Placing the creation of emergency powers at the heart of the framing and adoption of the federal Constitution, Sveinn Jóhannesson offers a new perspective on the rise of the American liberal state. His essay explores how James Madison and his Federalist collaborators dealt with the problem of creating and justifying special emergency powers in a polity that saw itself as republican. What would be the justification for allowing a government “of the people” to suppress an uprising by the people against their own government? Jóhannesson contends that to solve this problem, Madison engineered an ideological transformation into the nature of American government, inventing what we now call constitutional liberalism.
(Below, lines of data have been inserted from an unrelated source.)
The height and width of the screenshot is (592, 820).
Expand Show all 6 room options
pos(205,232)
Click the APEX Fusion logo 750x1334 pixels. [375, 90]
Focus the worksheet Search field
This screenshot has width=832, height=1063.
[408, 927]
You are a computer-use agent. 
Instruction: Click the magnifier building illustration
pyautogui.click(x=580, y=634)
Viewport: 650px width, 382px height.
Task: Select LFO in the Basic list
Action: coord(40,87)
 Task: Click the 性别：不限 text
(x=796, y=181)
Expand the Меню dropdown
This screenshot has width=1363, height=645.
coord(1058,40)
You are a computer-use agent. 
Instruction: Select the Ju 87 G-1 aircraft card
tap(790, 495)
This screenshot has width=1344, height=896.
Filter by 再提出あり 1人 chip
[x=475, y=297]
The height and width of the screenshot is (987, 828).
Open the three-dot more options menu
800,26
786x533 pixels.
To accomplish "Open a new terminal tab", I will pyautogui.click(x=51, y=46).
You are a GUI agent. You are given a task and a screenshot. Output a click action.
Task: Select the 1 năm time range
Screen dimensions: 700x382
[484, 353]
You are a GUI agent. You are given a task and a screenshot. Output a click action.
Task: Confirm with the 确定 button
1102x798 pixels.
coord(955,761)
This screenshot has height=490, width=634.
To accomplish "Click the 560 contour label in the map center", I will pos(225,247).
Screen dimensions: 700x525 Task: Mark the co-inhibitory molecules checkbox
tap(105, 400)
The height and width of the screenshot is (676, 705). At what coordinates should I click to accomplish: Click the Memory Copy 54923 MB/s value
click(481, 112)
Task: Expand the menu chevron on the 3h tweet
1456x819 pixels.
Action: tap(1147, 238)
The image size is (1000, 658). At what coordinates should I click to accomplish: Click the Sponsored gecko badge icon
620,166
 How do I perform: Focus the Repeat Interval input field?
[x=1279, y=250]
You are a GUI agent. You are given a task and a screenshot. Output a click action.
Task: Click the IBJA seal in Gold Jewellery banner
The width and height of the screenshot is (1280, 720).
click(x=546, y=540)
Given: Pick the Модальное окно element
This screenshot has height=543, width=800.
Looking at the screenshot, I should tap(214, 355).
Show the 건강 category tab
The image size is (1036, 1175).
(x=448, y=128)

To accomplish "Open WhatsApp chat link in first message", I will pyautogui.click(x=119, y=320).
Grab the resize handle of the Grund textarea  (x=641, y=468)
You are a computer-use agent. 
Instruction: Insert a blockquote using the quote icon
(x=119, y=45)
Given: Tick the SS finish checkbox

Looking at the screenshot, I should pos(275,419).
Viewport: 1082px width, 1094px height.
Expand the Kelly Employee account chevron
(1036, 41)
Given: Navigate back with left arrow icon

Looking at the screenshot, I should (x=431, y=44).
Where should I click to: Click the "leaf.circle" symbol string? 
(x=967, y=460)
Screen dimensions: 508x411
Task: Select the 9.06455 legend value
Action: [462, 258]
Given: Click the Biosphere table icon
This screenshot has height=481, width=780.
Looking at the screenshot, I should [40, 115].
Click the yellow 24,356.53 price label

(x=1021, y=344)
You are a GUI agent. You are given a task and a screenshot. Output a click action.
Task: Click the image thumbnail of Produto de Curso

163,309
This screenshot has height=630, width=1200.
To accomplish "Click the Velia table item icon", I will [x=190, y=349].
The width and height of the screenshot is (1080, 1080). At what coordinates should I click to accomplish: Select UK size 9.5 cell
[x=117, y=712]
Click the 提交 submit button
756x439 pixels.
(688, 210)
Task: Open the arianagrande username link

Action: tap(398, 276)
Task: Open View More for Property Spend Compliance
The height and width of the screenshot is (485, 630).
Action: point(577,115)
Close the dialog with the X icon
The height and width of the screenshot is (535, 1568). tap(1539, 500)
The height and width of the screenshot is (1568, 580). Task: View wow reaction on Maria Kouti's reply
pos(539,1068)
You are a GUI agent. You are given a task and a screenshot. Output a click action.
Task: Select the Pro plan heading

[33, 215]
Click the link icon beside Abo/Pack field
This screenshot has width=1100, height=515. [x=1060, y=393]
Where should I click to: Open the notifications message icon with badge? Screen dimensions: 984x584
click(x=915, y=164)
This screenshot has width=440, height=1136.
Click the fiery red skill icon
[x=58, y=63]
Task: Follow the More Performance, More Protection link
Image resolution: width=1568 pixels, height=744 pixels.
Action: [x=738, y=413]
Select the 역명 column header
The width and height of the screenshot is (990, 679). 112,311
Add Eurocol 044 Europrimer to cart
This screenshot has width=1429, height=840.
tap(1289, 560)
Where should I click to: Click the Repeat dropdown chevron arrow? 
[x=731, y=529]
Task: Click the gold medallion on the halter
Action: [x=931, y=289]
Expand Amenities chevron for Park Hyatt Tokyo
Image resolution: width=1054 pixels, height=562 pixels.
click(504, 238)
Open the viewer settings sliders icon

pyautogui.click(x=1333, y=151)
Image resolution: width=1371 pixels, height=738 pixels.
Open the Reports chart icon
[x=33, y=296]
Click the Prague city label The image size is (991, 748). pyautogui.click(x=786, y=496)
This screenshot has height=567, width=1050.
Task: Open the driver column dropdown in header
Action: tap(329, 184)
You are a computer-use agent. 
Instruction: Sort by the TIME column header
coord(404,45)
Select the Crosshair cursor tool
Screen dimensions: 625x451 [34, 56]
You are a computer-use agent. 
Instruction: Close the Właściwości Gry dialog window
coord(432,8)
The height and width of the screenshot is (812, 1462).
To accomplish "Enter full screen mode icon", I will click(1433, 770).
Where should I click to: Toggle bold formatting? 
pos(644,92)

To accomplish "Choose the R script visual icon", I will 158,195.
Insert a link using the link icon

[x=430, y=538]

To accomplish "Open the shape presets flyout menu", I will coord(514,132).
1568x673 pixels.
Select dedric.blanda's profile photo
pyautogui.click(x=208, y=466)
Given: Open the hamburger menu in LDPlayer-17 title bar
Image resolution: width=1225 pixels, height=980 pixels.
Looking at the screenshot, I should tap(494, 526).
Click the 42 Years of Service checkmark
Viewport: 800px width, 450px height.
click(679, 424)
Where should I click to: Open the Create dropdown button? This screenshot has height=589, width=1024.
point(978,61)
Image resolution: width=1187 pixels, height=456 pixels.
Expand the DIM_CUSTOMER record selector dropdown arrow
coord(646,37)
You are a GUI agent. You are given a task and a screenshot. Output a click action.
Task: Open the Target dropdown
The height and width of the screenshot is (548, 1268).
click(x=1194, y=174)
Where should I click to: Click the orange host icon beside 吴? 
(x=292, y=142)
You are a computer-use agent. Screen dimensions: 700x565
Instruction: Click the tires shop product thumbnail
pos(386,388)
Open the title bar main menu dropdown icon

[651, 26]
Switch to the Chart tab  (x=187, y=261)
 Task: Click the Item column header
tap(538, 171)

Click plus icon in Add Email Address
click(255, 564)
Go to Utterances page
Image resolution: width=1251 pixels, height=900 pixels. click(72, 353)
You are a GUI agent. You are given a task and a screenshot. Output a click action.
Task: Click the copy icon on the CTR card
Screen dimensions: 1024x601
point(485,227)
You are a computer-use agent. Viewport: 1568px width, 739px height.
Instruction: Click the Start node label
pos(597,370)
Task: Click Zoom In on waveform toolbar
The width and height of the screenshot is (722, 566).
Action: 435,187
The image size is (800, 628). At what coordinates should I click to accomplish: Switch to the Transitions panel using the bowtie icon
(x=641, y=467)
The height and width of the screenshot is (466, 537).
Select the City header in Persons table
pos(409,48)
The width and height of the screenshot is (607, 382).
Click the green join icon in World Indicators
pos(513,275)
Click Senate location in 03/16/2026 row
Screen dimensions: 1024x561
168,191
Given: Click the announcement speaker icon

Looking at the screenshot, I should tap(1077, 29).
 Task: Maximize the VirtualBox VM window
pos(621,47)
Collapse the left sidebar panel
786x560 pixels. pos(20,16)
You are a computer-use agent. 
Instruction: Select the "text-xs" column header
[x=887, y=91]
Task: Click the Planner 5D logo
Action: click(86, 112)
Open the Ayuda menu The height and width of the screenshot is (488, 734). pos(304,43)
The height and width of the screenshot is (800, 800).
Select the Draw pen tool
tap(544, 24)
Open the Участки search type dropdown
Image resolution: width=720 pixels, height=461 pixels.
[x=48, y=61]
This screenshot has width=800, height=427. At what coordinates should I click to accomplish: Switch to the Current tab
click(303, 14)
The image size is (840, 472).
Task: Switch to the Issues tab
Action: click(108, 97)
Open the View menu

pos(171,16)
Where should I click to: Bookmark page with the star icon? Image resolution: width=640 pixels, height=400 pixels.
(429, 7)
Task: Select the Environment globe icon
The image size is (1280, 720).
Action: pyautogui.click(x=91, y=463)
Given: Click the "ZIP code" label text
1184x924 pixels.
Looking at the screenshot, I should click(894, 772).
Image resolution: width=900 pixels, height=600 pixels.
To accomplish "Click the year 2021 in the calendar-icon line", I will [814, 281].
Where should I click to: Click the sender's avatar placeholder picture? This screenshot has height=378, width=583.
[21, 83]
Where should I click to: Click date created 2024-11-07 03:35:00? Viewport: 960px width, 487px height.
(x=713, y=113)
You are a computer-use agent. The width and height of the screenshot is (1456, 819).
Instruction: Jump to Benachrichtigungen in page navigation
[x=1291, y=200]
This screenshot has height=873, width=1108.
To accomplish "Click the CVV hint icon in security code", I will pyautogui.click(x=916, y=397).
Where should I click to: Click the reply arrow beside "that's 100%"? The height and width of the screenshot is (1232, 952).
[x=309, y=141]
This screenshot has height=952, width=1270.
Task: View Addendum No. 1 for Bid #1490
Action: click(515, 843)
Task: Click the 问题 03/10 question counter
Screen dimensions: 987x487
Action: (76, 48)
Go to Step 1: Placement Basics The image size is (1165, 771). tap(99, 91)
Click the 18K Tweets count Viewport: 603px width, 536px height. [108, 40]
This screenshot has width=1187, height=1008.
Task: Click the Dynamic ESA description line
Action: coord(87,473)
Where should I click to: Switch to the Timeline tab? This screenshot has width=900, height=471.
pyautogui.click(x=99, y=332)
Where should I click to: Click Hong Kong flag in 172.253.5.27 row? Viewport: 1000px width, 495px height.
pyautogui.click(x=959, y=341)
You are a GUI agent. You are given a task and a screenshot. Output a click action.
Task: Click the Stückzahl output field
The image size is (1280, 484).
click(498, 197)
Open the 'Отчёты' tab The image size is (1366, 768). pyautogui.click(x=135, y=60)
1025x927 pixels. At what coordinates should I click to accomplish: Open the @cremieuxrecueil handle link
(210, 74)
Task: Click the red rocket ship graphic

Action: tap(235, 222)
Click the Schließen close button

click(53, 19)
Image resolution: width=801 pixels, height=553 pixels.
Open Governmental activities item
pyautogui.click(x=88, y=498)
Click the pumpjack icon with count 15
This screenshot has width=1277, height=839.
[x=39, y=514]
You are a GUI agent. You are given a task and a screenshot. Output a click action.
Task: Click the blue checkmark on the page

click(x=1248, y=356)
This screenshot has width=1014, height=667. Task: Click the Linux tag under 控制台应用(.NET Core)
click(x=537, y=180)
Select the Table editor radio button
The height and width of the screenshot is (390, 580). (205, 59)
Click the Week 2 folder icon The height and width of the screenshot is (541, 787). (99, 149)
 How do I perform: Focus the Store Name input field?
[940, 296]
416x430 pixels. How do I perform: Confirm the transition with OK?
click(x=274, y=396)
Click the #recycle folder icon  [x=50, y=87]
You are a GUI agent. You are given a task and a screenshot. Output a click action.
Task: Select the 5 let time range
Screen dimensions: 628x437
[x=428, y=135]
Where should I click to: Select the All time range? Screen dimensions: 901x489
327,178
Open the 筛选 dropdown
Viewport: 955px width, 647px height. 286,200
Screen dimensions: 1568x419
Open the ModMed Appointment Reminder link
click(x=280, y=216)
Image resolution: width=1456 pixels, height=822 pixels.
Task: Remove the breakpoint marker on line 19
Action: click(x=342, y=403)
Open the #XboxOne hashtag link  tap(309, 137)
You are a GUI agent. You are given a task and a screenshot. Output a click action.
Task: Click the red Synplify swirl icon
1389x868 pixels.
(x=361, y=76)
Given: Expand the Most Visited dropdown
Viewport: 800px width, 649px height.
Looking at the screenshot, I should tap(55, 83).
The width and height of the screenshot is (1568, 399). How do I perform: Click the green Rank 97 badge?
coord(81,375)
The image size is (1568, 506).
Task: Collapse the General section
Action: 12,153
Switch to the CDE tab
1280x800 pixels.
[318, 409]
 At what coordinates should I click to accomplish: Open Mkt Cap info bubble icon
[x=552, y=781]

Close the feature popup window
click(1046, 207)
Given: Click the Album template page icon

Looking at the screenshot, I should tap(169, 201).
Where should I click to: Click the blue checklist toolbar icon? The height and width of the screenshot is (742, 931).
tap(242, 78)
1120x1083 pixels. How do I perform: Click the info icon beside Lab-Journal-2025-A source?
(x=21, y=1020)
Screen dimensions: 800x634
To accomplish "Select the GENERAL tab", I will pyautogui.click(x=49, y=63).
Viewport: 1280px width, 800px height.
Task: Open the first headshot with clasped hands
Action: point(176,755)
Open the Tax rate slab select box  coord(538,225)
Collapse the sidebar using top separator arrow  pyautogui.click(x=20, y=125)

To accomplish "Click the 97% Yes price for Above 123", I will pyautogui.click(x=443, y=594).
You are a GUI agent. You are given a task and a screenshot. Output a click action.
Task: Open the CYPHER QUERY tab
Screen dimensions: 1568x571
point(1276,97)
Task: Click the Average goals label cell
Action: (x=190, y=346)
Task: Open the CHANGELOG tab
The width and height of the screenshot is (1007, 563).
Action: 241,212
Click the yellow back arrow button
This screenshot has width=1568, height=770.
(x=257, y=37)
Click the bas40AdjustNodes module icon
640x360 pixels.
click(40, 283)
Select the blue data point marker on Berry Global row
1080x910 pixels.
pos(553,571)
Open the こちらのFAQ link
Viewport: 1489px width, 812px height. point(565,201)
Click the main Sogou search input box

Before the Indian Removal Act, many eastern Native Americans adopted aspects of U.S. “civilization policy” in an attempt to remain in their homelands. But what happened to those peoples and those ideas in the wake of removal? Christina Snyder explores this question by focusing on native students at Choctaw Academy, the first federal Indian school. Snyder demonstrates that these native men, first as teenage students in the 1830s and later as tribal leaders, participated in a transatlantic intellectual culture facilitated by expanding access to print media. Drawing on native and classical intellectual traditions, they latched onto history, in particular, as way to critique imperialism and reimagine the future of indigenous nations.
This article uses a case study of the life of an enslaved woman, Corinna Hinton Omohundro, to tell an experiential history of slavery and capitalism. Hinton Omohundro was the enslaved concubine of a successful slave trader from Richmond, Virginia. Her life and labor offer a new perspective for understanding the domestic slave trade and the lived experiences of slavery for enslaved women. In particular, this microhistory by Alexandra Finley allows us to see the significant but understudied role that women’s domestic, reproductive, and sexual labor played in the expansion of slavery into the “Cotton Kingdom” of the Deep South.